Let $I = [0,1]$ and $Q = \mathbb Q \cap I$ and let $\lambda$ be the Lebesgue measure. We know $Q$ is countable, so let $Q = \{q_1, q_2, q_3, \ldots\}$. Now consider the balls (intervals) $J_k = B_{b^{-k}/2}(q_k)$ where $b \in (0,1/2)$. Then $\lambda (J_k)= b^{-k}$. Now we have $Q \subset \bigcup_k J_k$, therefore

$$\lambda(Q) \leq \lambda(\bigcup J_k) \leq \sum_k \lambda(J_k) = \sum b^{-k} = b\frac{1}{1-b} \leq 2b$$

So since $b$ can be arbitrarily small, we can conclude that $\lambda(Q)=0$.

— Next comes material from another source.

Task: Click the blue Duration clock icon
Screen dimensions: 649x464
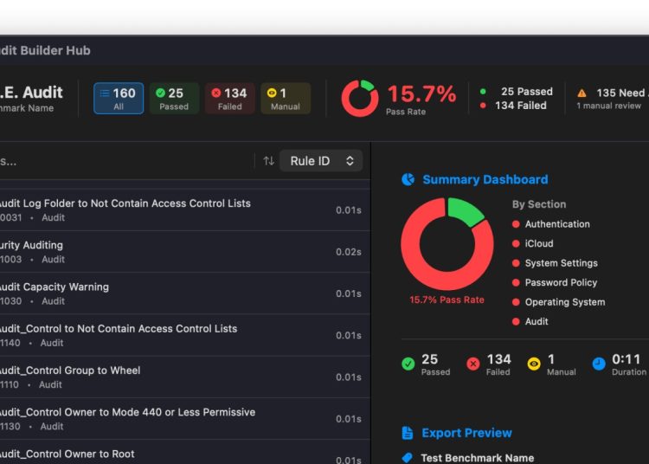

This is a classic proof that the rationals have Lebesgue measure zero within the reals. Now intuitively we cover each rational number in $Q$ with an interval of positive length, and since $Q$ is dense in $[0,1]$, one might "feel" like the whole interval $[0,1]$ should be covered by $\bigcup J_k$, but at the same time we know that $Q$ can occupy at most $2b$ of $[0,1]$. So intuitively there must be huge gaps if we e.g. choose $b<<1/2$.

This intuition seems to be misguided in the way that it would make sense for finitely many objects, but as soon as we have infinitely many objects it fails.

So if someone were to ask about these "gaps", can we still somehow find a "better" intuitive reasoning that somehow make sense of these gaps, or should we completely abandon this idea and reason that we ususally do not have very good intuition about infinite collections of things?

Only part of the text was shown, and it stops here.